À l’approche du huitième de finale de Coupe du Monde 2026 entre le Canada et le Maroc, Jesse Marsch n’a pas caché son respect pour les Lions de l’Atlas. Le sélectionneur canadien a reconnu toute la difficulté de préparer une rencontre face à une équipe marocaine en pleine confiance, qualifiée après avoir éliminé les Pays-Bas au terme d’un match disputé jusqu’aux tirs au but.
Devant la presse, Marsch a employé une formule forte pour décrire la préparation de cette affiche. Après avoir expliqué que préparer le match face à la Suisse avait déjà été particulièrement compliqué, le technicien américain a estimé que préparer le Maroc représentait un défi encore plus grand. « J’avais qualifié la préparation contre la Suisse de véritable enfer. Mais préparer le Maroc, c’est comme un cauchemar sanglant », a-t-il déclaré, reconnaissant la qualité de jeu affichée par les Lions de l’Atlas.

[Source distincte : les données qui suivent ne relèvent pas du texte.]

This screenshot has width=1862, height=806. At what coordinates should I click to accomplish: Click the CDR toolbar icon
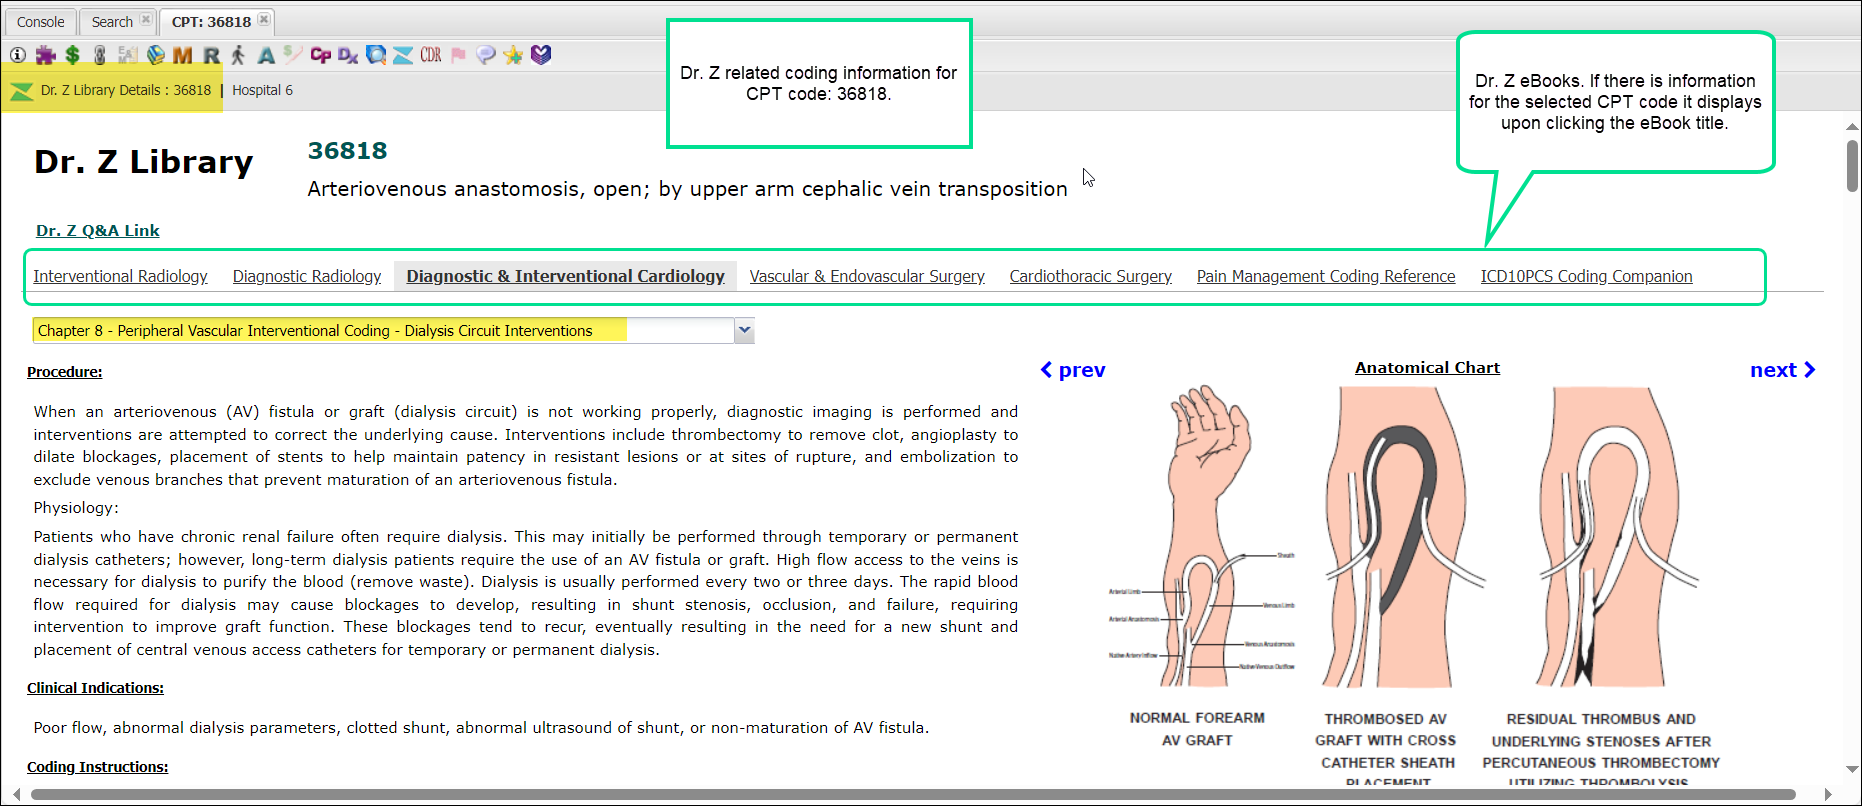pos(431,55)
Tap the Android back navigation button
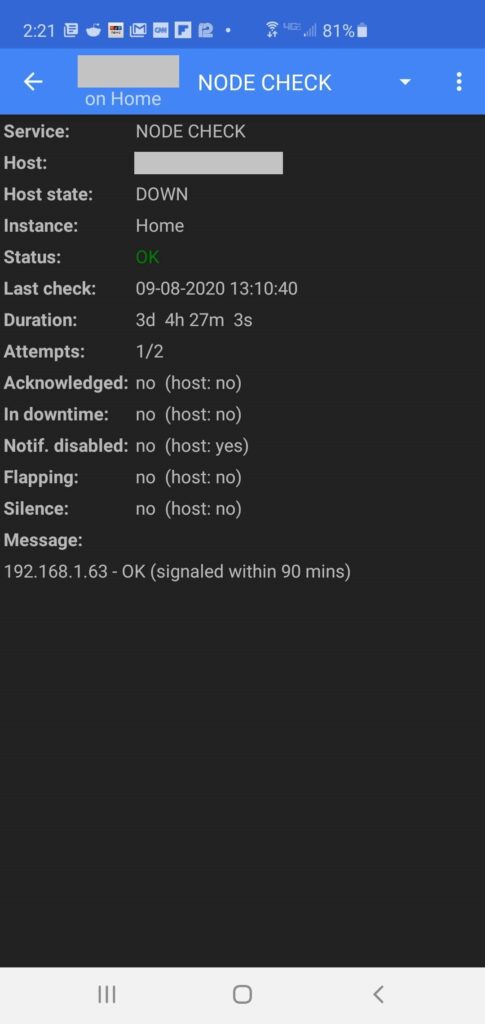Viewport: 485px width, 1024px height. coord(378,994)
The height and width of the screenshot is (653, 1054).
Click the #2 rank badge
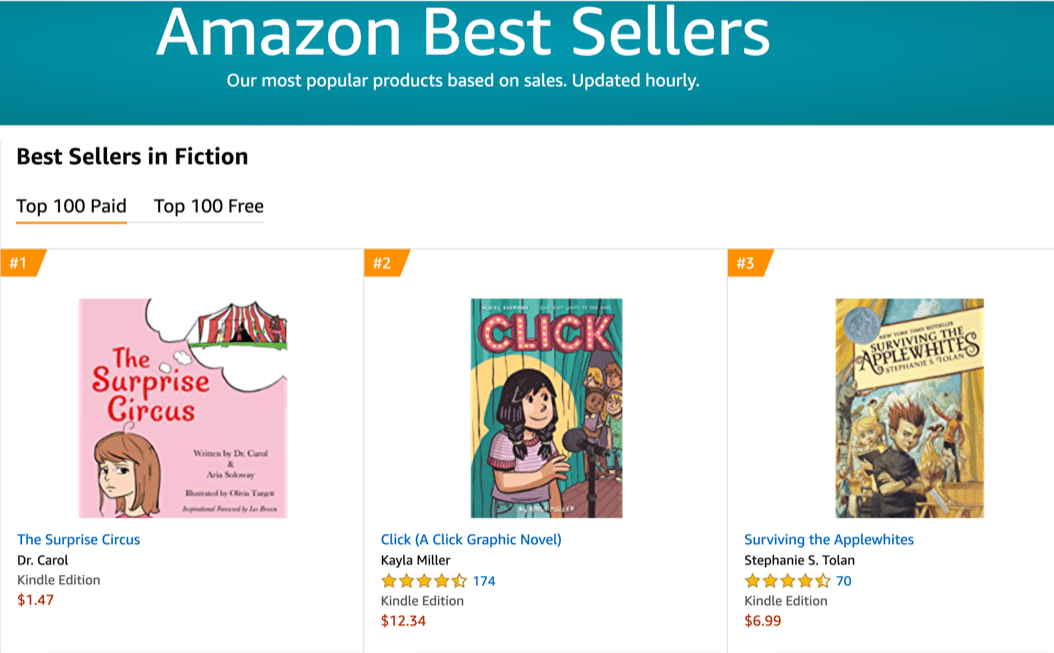pyautogui.click(x=383, y=264)
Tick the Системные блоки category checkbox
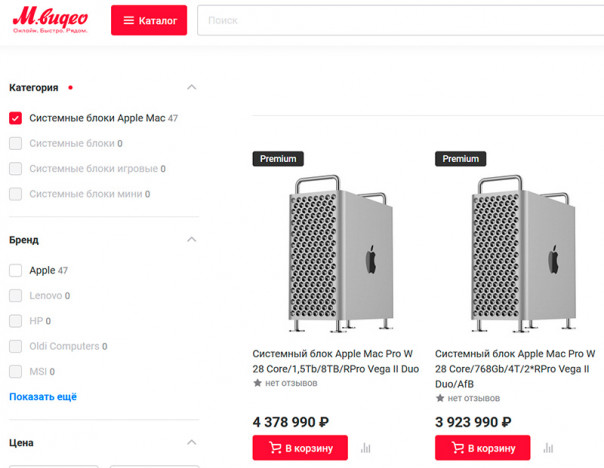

Le sélectionneur canadien est allé plus loin en soulignant l’impression laissée par la sélection marocaine depuis le début de la compétition. « Je n’ai pas envie de les regarder jouer, ils sont trop bons », a-t-il ajouté, dans une déclaration qui traduit à la fois l’admiration et la difficulté tactique que représente cette équipe du Maroc.
Malgré ce respect affiché, Jesse Marsch refuse de présenter son équipe comme condamnée d’avance. Le Canada, qualifié pour ce huitième de finale après sa victoire contre l’Afrique du Sud, veut croire en ses chances face à une sélection marocaine désormais très attendue. « Tout le monde va nous écarter, et c’est une opportunité », a expliqué Marsch, déterminé à transformer ce statut d’outsider en source de motivation.
Le technicien veut surtout voir son groupe livrer une prestation de référence. « Nous voulons livrer la meilleure performance de notre vie », a-t-il insisté, conscient que son équipe devra évoluer à son plus haut niveau pour espérer faire tomber les Lions de l’Atlas.
Sur le plan tactique, le Canada pourrait chercher à exploiter sa fraîcheur physique. Le Maroc reste sur un match très exigeant face aux Pays-Bas, conclu après 120 minutes et une séance de tirs au but. Marsch estime que son équipe peut s’appuyer sur son intensité et son état physique pour tenter de bousculer les hommes de Mohamed Ouahbi.
Autre élément important avant cette rencontre : la situation d’Alphonso Davies. Le sélectionneur canadien n’a pas totalement levé le doute sur une titularisation de son capitaine, revenu progressivement à la compétition. Son éventuelle présence d’entrée pourrait constituer un atout majeur pour le Canada, notamment dans les transitions et les phases de percussion.
Pour le Maroc, ces déclarations confirment le respect grandissant suscité par son parcours. Solides collectivement, disciplinés et capables de répondre présents dans les grands rendez-vous, les Lions de l’Atlas aborderont ce choc face au Canada avec l’ambition de poursuivre leur aventure mondiale et de franchir un nouveau cap dans la compétition.